--- About this task ---
Quote, word for word, the line containing "605x408 pixels. At" and all lines that follow it to the end of the records, with no pictures.

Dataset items

►

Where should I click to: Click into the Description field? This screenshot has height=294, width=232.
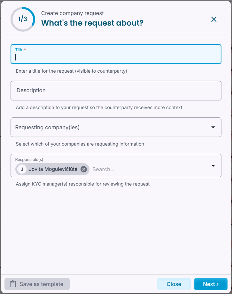116,91
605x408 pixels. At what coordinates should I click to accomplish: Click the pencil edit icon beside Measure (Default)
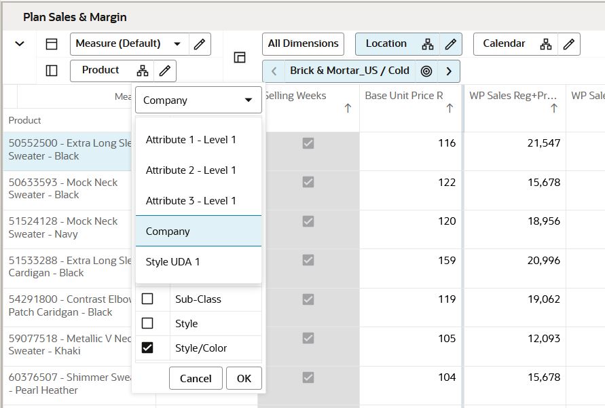pos(200,44)
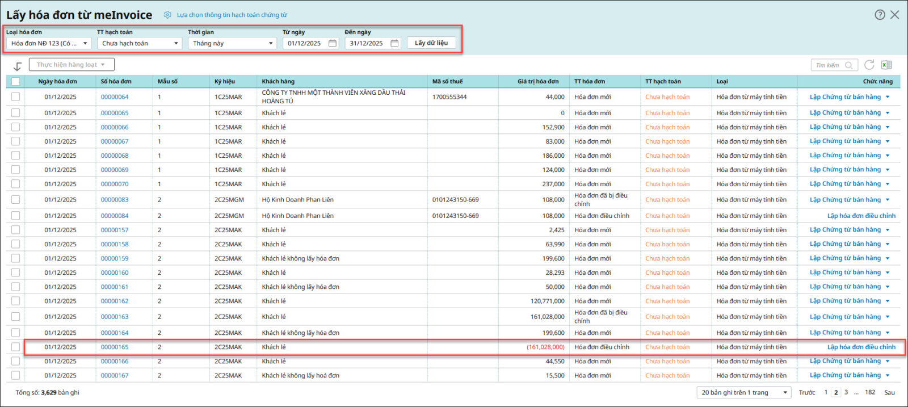Image resolution: width=908 pixels, height=407 pixels.
Task: Open invoice number 00000083 link
Action: 115,200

◄

--- Exercise response ---
605x408 pixels. At what coordinates should I click to accomplish: Click the pencil edit icon beside Measure (Default)
pos(200,44)
Image resolution: width=908 pixels, height=407 pixels.
Task: Open invoice number 00000083 link
Action: 115,200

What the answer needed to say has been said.